> **Source**:
►
Studio album by Two Steps from Hell
- Released: January 18, 2019
- Length: 81:38
- Producer: Thomas Bergersen, Nick Phoenix

Two Steps from Hell chronology
| Unleashed (2017) | Dragon (2019) | Myth (2022) |

= Dragon (Two Steps from Hell album) =

Dragon is the eleventh studio album created by the music production company Two Steps from Hell, released on 18 January 2019. It consists of 19 tracks written by composers Thomas J. Bergersen and Nick Phoenix, and features vocal performances by Merethe Soltvedt, Felicia Farerre and Úyanga Bold. Chris Bleth and Claudio Pietronik are also credited for specific instrumental performances. The cover artwork and the sleeve are designed by Steven R. Gilmore.

The group live-streamed the album, intercut with cameos from personnel involved, on Facebook a day before its release. It was watched by 14,000 viewers.

The album peaked at number 2 on the US Classical Albums chart.
◄
> **Source data**:
►
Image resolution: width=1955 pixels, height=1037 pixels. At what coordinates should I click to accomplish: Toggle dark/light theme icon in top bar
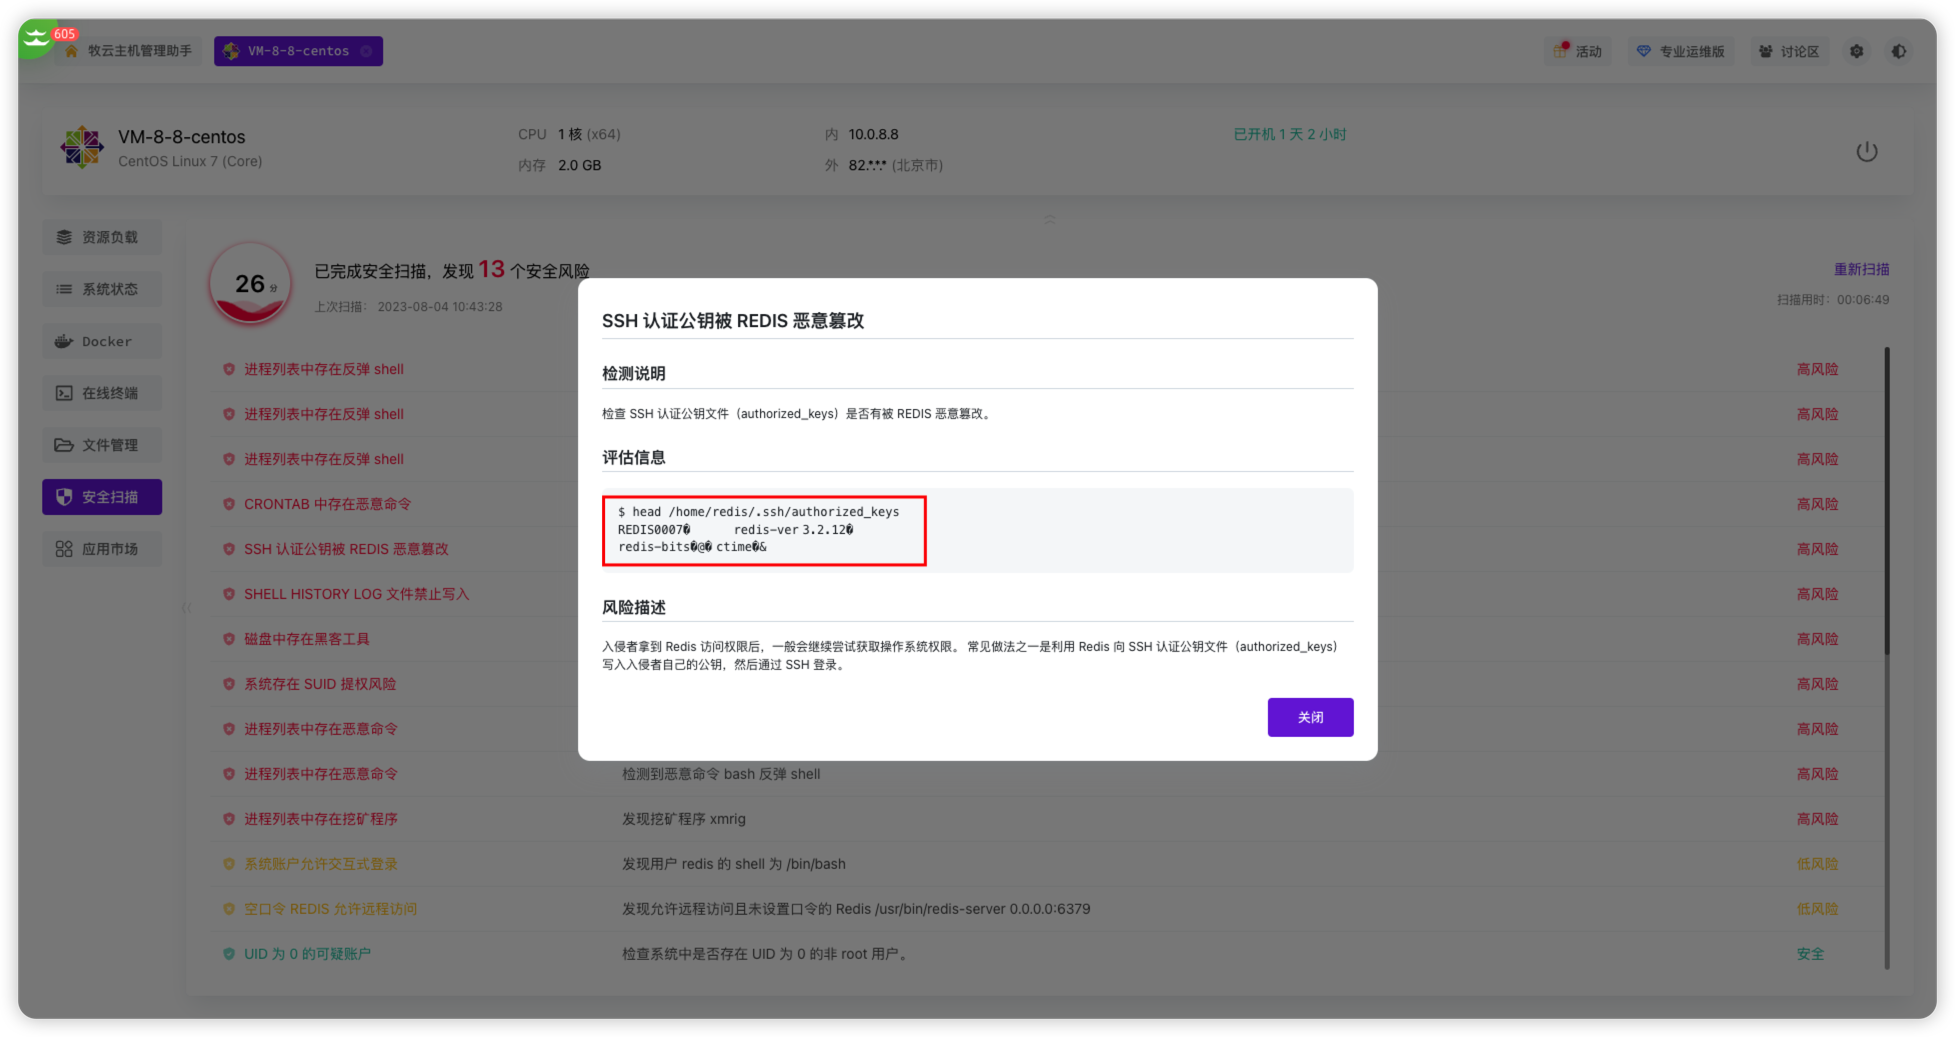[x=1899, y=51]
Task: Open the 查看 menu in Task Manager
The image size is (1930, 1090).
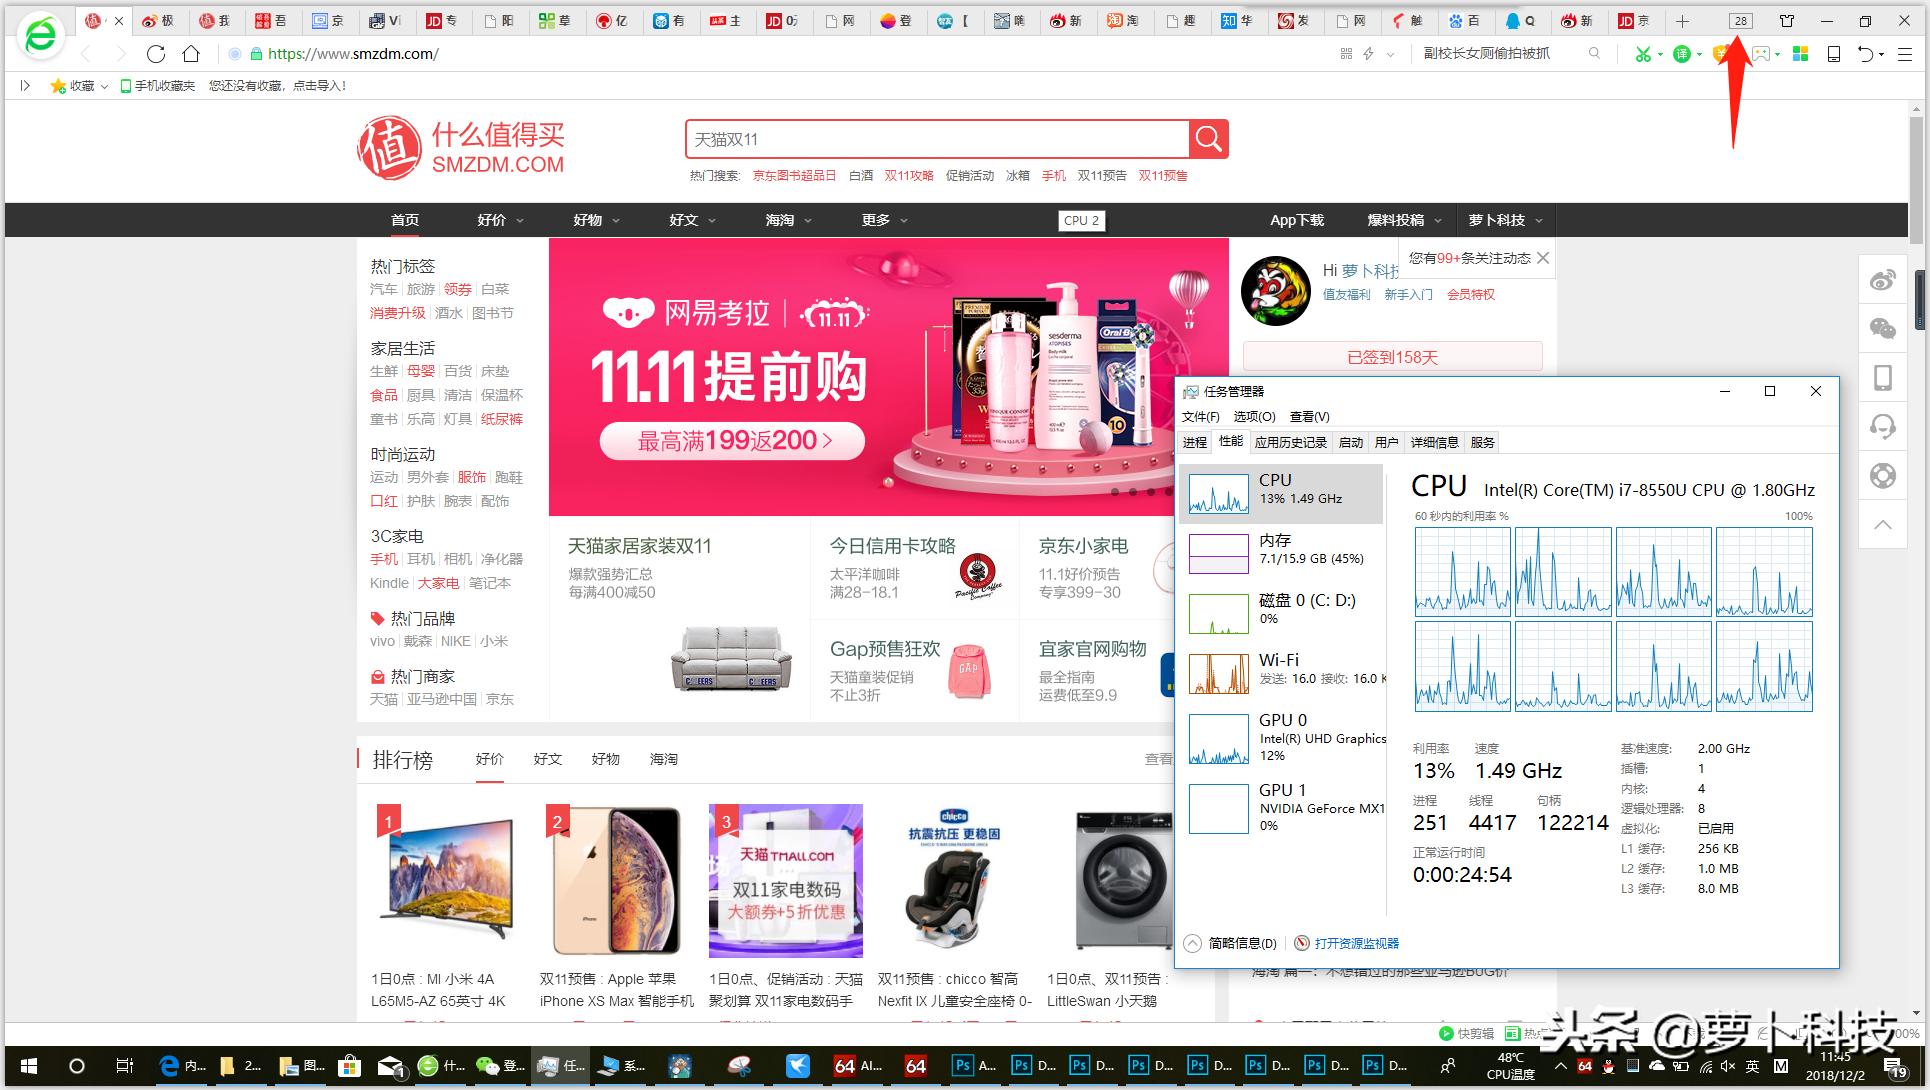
◄
> **Stated exercise 1**: According to the Dragon album article, on which chart did the album reach number 2?
> **Stated exercise 2**: Transcribe the passage of the Dragon album article starting at "Dragon is the" and ending at "Classical Albums chart.".
> **Stated exercise 3**: Determine whether each statement agrees with the Dragon album article: (a) the album consists of 19 tracks; (b) the live stream was watched by 40,000 viewers; (c) the cover artwork was designed by Nick Phoenix.
The data presented above bear no relation to the Dragon album article.

> **Correct response 1**: The US Classical Albums chart.

> **Correct response 2**:
Dragon is the eleventh studio album created by the music production company Two Steps from Hell, released on 18 January 2019. It consists of 19 tracks written by composers Thomas J. Bergersen and Nick Phoenix, and features vocal performances by Merethe Soltvedt, Felicia Farerre and Úyanga Bold. Chris Bleth and Claudio Pietronik are also credited for specific instrumental performances. The cover artwork and the sleeve are designed by Steven R. Gilmore.

The group live-streamed the album, intercut with cameos from personnel involved, on Facebook a day before its release. It was watched by 14,000 viewers.

The album peaked at number 2 on the US Classical Albums chart.

> **Correct response 3**:
(a) Yes: "It consists of 19 tracks"
(b) No: "It was watched by 14,000 viewers."
(c) No: "The cover artwork and the sleeve are designed by Steven R. Gilmore."